Task prompt:
These records contain pictures, which must be left out; copy exactly the lines from the one with "Task: Switch to the По рейтингу tab" up to and including the one with "This screenshot has height=470, width=868.".

Collected data:

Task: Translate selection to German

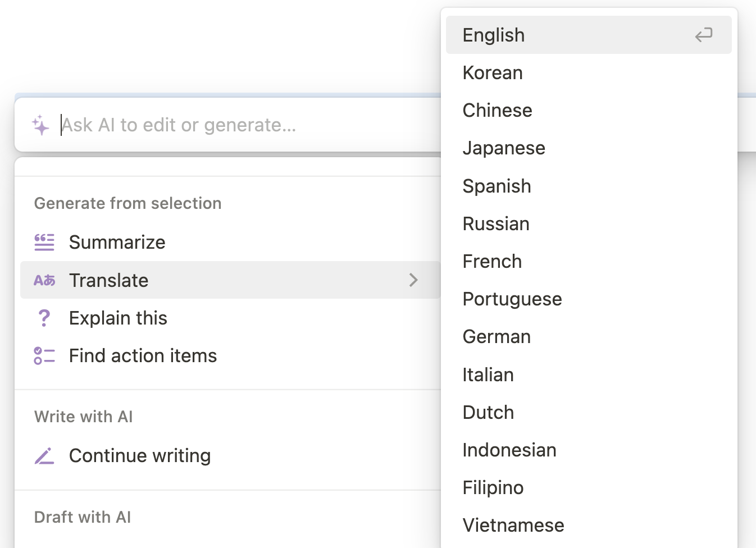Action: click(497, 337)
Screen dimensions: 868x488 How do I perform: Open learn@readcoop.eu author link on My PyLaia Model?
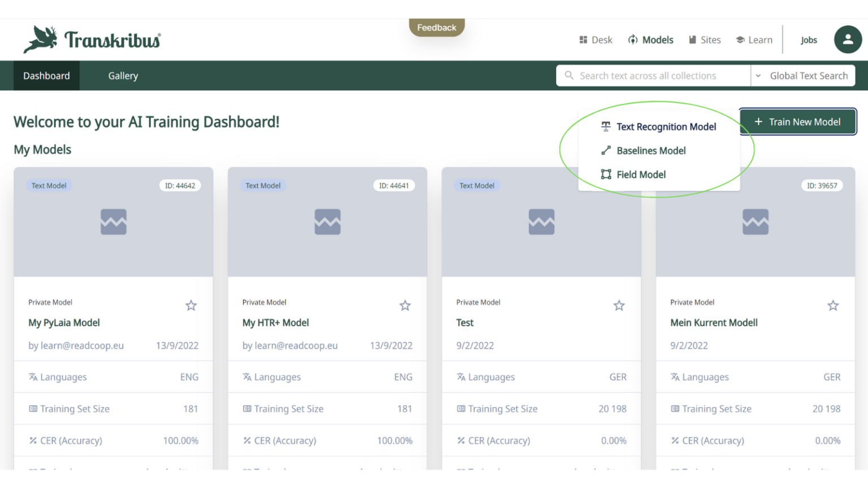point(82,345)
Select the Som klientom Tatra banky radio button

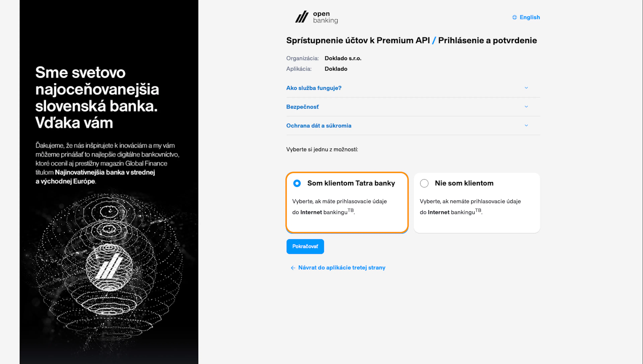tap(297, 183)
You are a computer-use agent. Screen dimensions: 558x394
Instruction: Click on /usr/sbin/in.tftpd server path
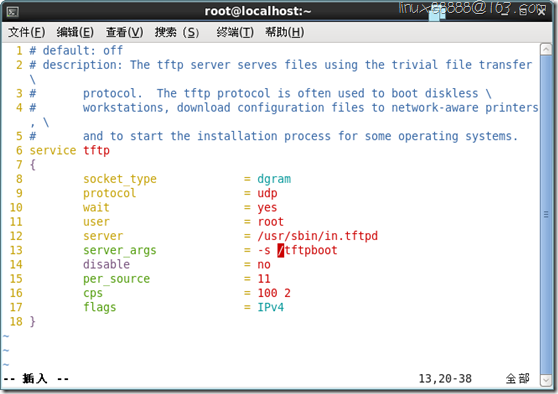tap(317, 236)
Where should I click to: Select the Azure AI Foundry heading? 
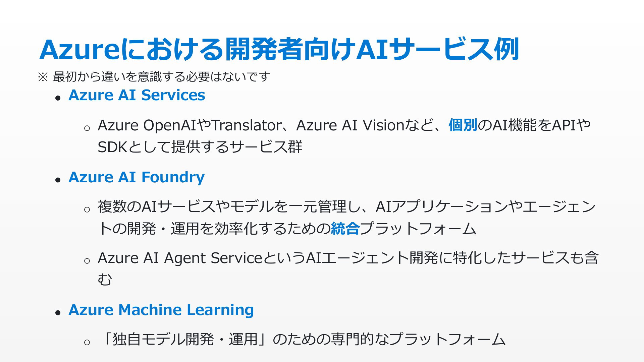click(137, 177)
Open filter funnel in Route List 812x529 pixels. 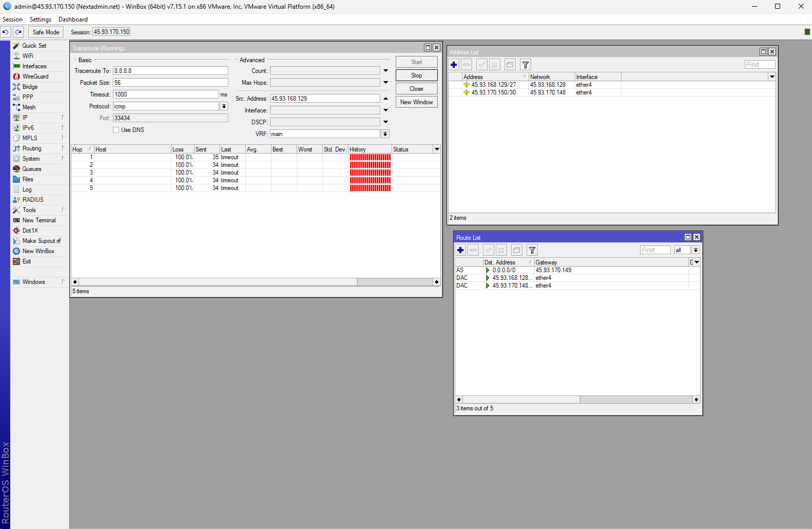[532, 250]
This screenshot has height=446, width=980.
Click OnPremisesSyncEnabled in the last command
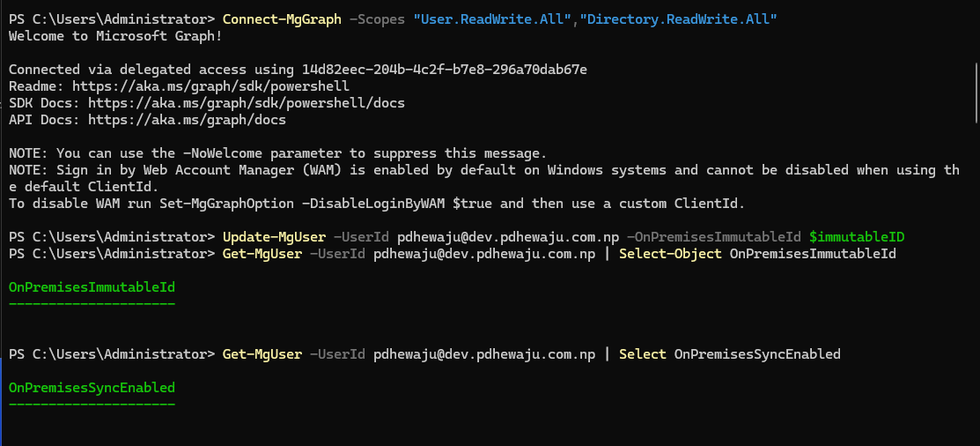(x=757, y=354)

* * *

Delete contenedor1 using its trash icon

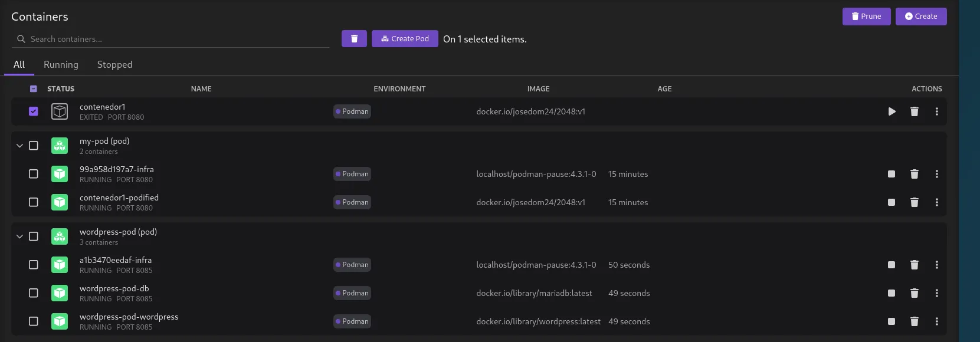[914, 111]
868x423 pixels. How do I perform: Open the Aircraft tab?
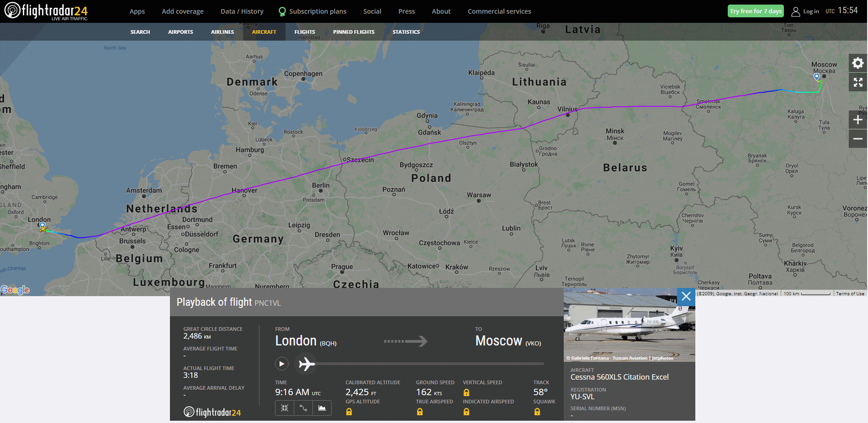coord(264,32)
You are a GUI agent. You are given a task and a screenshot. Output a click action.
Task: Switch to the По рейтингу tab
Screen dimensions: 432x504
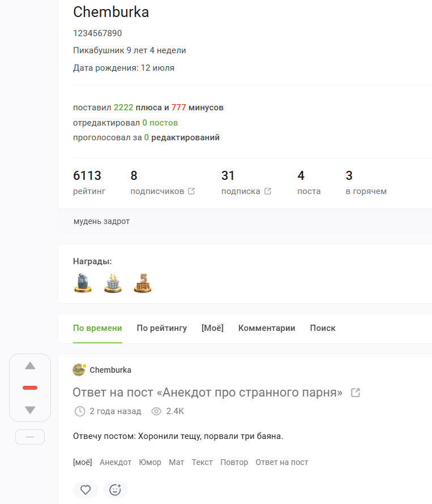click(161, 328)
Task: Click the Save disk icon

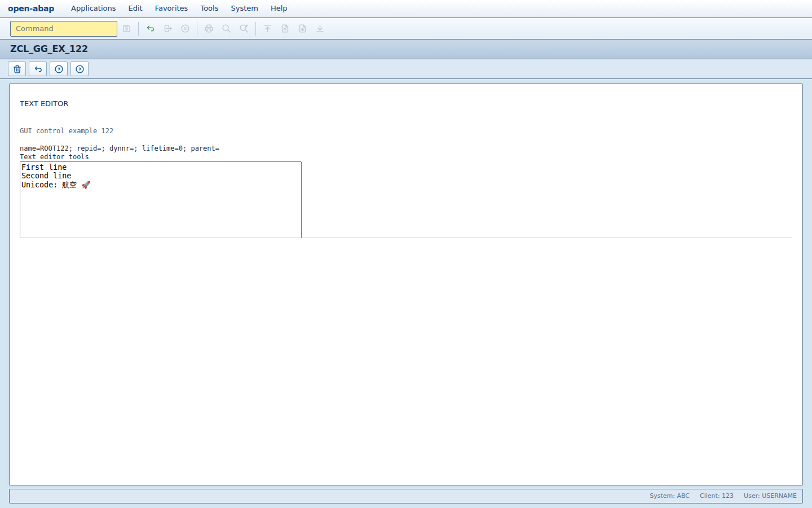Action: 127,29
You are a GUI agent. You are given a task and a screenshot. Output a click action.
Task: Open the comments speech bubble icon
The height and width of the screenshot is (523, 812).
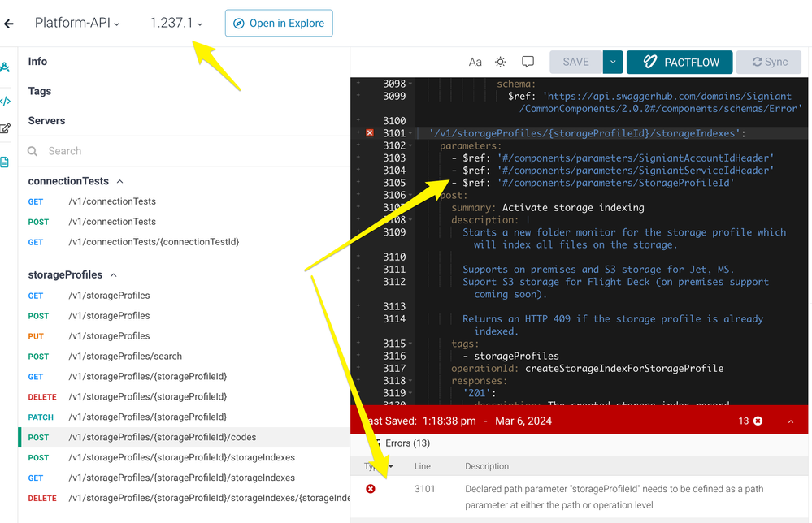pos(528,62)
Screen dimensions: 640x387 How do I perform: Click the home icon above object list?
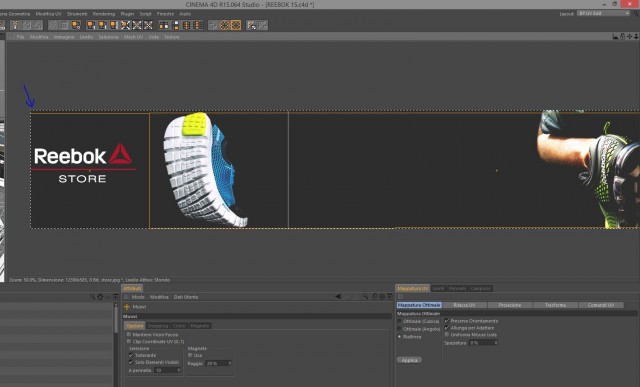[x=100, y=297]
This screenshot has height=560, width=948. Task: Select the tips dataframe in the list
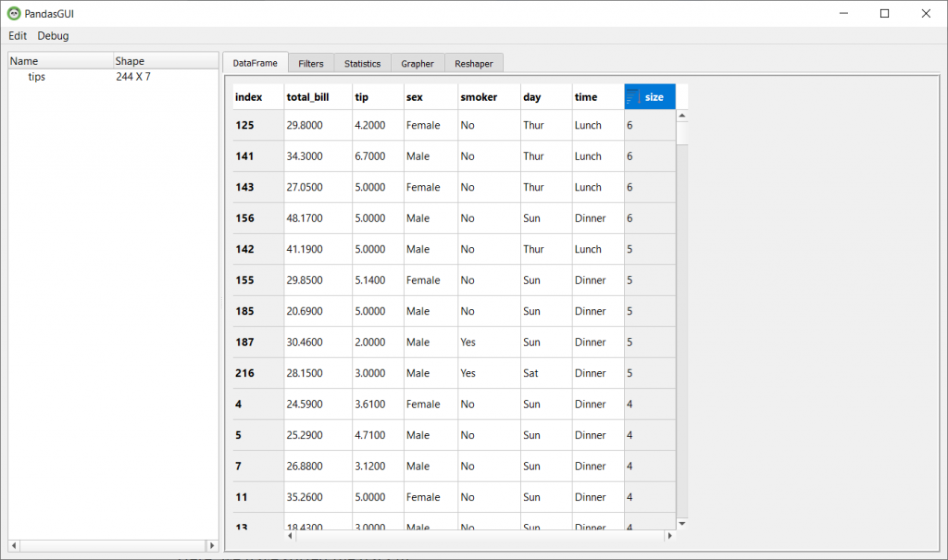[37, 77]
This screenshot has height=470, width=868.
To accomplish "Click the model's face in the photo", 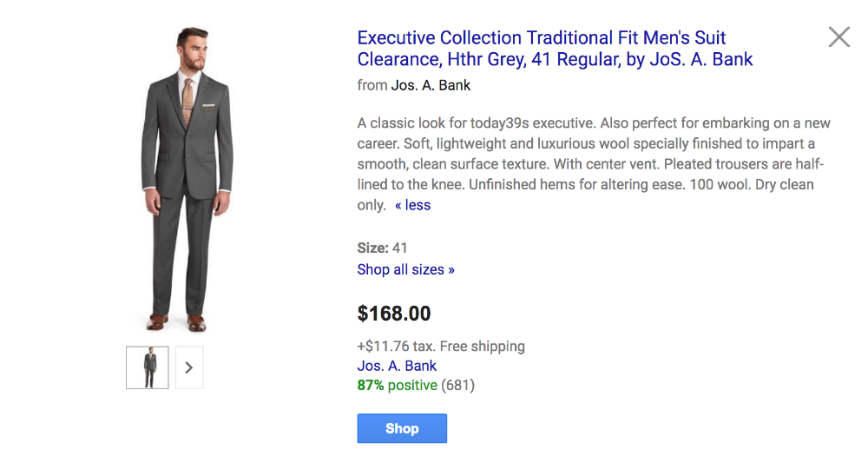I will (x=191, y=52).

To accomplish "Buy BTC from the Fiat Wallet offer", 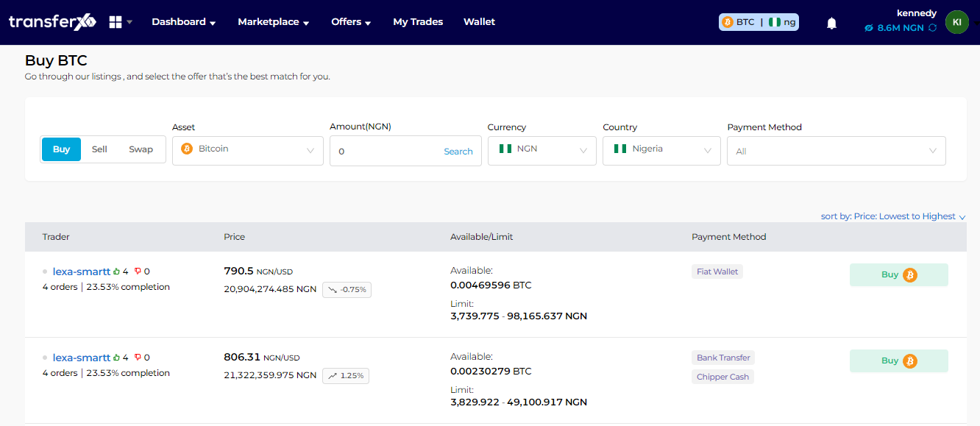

Written solution:
Task: Switch to the По рейтингу tab
Screen dimensions: 432x504
click(161, 328)
Task: Click the Save disk icon

Action: 127,29
You are a GUI agent. You are given a task and a screenshot. Output a click action.
Task: Open the comments speech bubble icon
The height and width of the screenshot is (523, 812).
pos(528,62)
Screen dimensions: 640x387 How do I perform: Click the home icon above object list?
[x=100, y=297]
This screenshot has height=560, width=948. Task: Select the tips dataframe in the list
[37, 77]
This screenshot has height=470, width=868.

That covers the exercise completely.